The “AI winter” begins
The last year has been a veritable gold rush for generative AI companies, as companies like OpenAI, Nvidia, Google, Microsoft, and Apple all touted impressive new features and rejoiced in the fact that the Consumers’ relationship with technology would never be the same again. This is true, but only up to a point: ChatGPT, for example, is useful for generating recipes or travel ideas, but still regularly produces inaccurate answers and cannot be trusted with sensitive data or personal. Apple’s rollout of new Apple Intelligence features has also been mixed, and consumers aren’t yet demanding an upgrade to a new iPhone like the company might have hoped. Tech stocks are notoriously fickle, and the roller coaster ride is expected to reverse in 2025 as innovation slows and questions begin to be asked about how useful much of this technology really is. technology.
Takeoff for flying cars
Flying cars are no longer science fiction or The Jetsons, they are (almost) here. Chinese manufacturer Xpeng is in the lead, and its X2 vertical take-off and landing (eVTOL) “flying car” is already available to order in Australia for around $200,000.

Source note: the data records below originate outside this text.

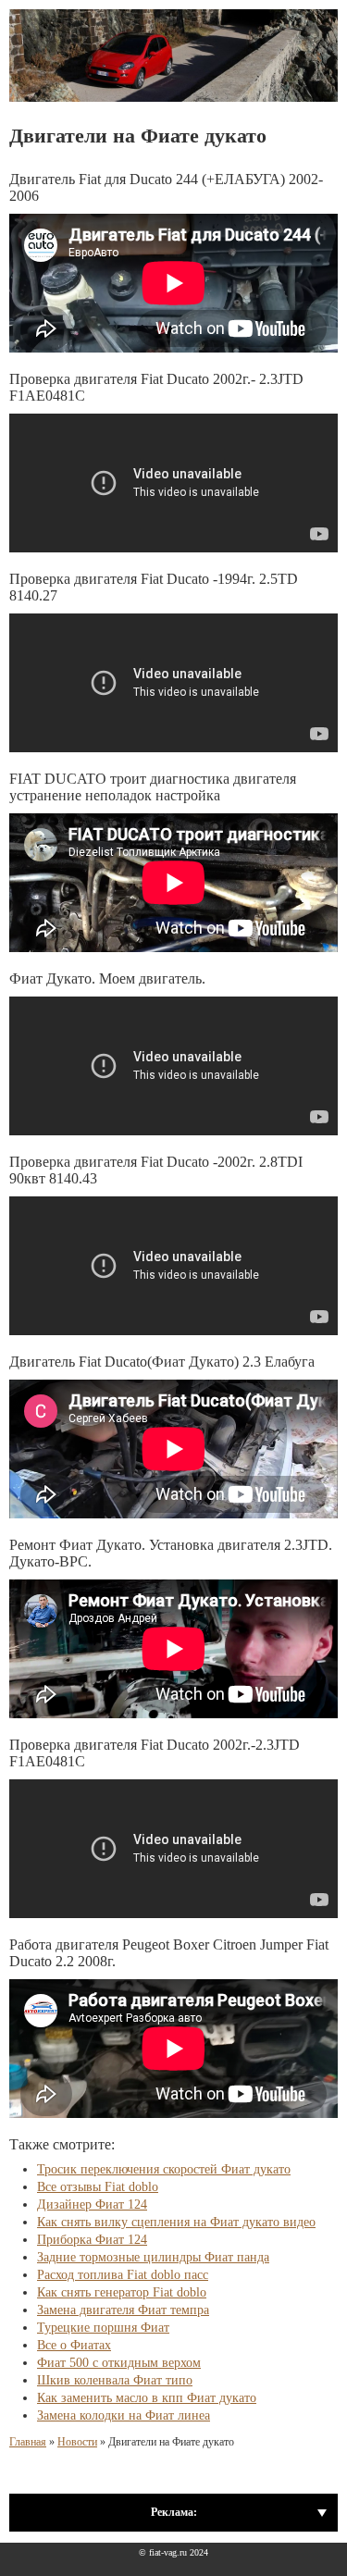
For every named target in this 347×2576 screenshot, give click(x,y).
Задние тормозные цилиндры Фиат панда (153, 2257)
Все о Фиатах (74, 2345)
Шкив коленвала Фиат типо (114, 2380)
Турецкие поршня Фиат (103, 2327)
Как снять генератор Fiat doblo (121, 2292)
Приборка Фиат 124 (92, 2240)
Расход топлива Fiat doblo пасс (122, 2275)
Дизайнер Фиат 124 (92, 2204)
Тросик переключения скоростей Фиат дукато (164, 2169)
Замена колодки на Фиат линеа (123, 2415)
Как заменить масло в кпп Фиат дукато (146, 2398)
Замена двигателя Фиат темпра (123, 2310)
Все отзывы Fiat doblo (97, 2187)
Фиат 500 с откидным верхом (119, 2363)
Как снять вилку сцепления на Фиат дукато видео (176, 2222)
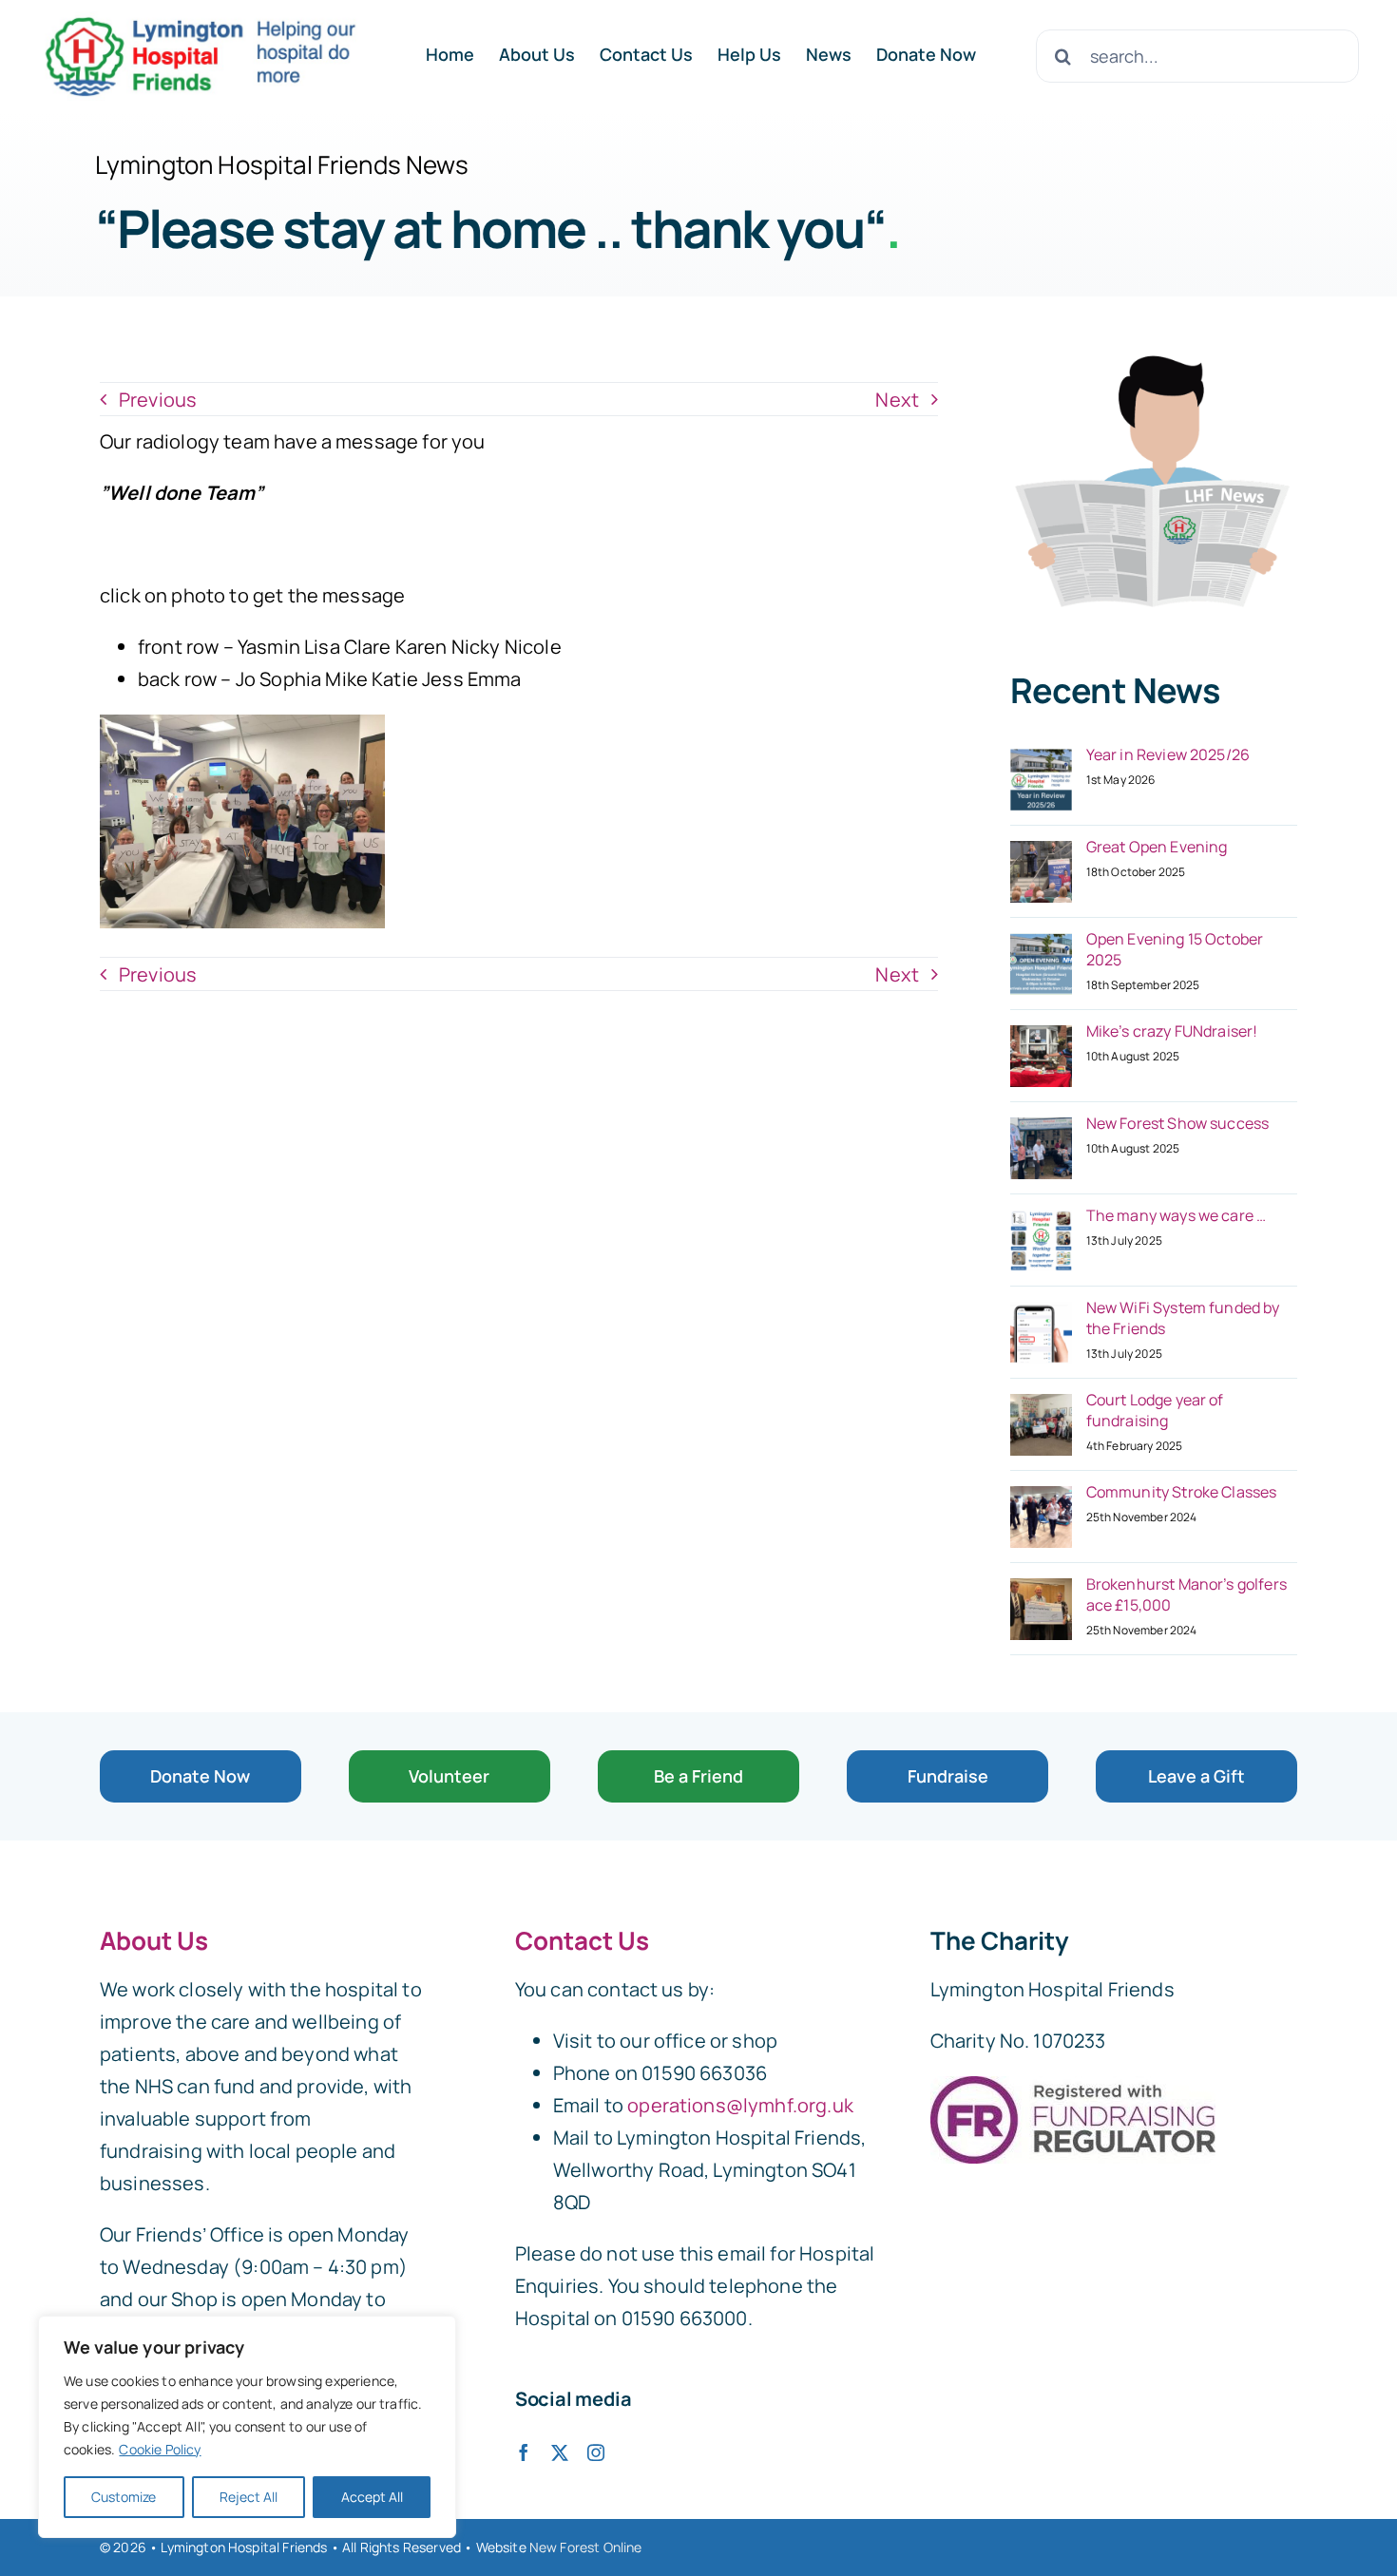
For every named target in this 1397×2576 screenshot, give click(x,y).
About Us (154, 1940)
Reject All (248, 2497)
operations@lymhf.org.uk (740, 2105)
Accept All (372, 2497)
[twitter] (559, 2452)
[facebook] (523, 2452)
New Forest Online (585, 2547)
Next (897, 399)
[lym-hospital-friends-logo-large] (199, 20)
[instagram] (595, 2452)
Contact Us (582, 1940)
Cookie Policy (160, 2449)
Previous (158, 399)
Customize (123, 2497)
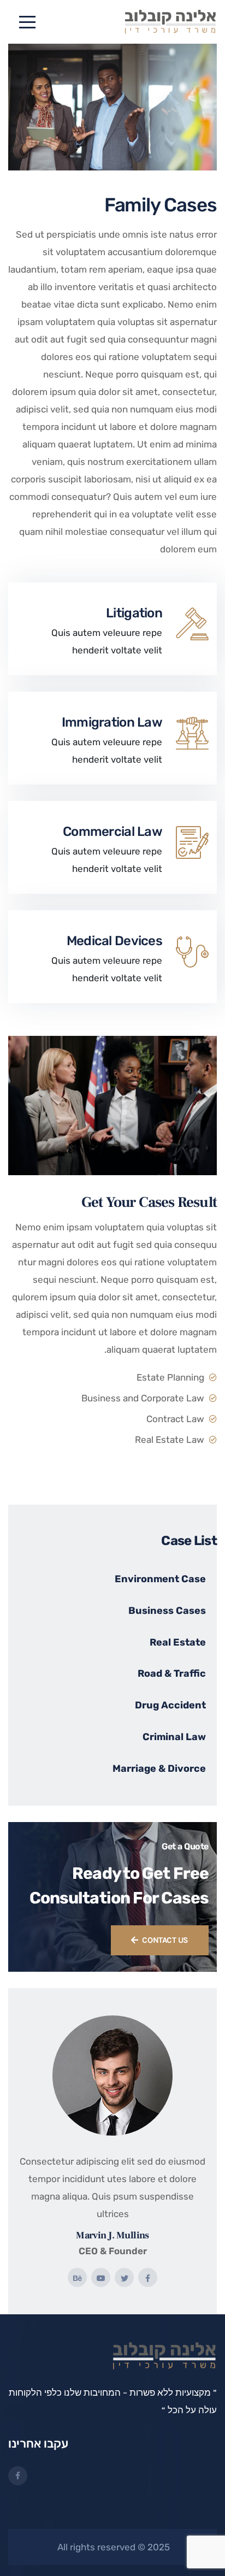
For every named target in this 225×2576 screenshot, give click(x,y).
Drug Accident (170, 1705)
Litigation (134, 613)
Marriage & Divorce (159, 1768)
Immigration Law (112, 722)
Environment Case (160, 1579)
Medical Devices (114, 940)
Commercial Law (112, 831)
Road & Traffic (172, 1673)
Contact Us (165, 1940)
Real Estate (178, 1642)
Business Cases (167, 1611)
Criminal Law (174, 1737)
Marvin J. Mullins (112, 2235)
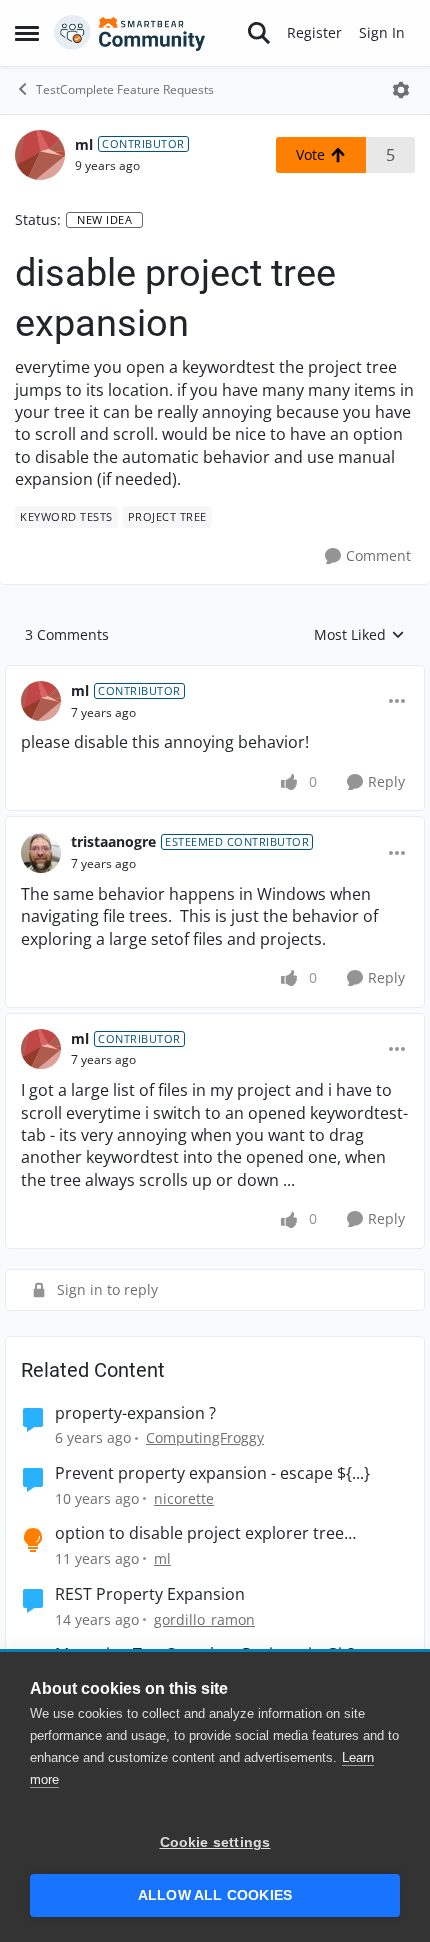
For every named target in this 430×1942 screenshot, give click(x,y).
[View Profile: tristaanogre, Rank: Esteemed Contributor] (41, 853)
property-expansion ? (135, 1413)
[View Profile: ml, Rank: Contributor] (40, 155)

There are of course a ton of regulatory issues to resolve, but momentum has started and Morgan Stanley predicts that the global flying car market will be worth $1 trillion by 2040. Expect a range of eVTOL be exhibited at the Consumer Electronics Show in Las Vegas in January, which this header will report on, and that 2025 will be the year when flying cars really take off.
And some wrong predictions: Australia’s age ban on social media is being implemented effectively, and other countries are following suit; Trump Tariffs Wreak Havoc on Electronics Prices; An AI deepfake is making waves in the upcoming federal election.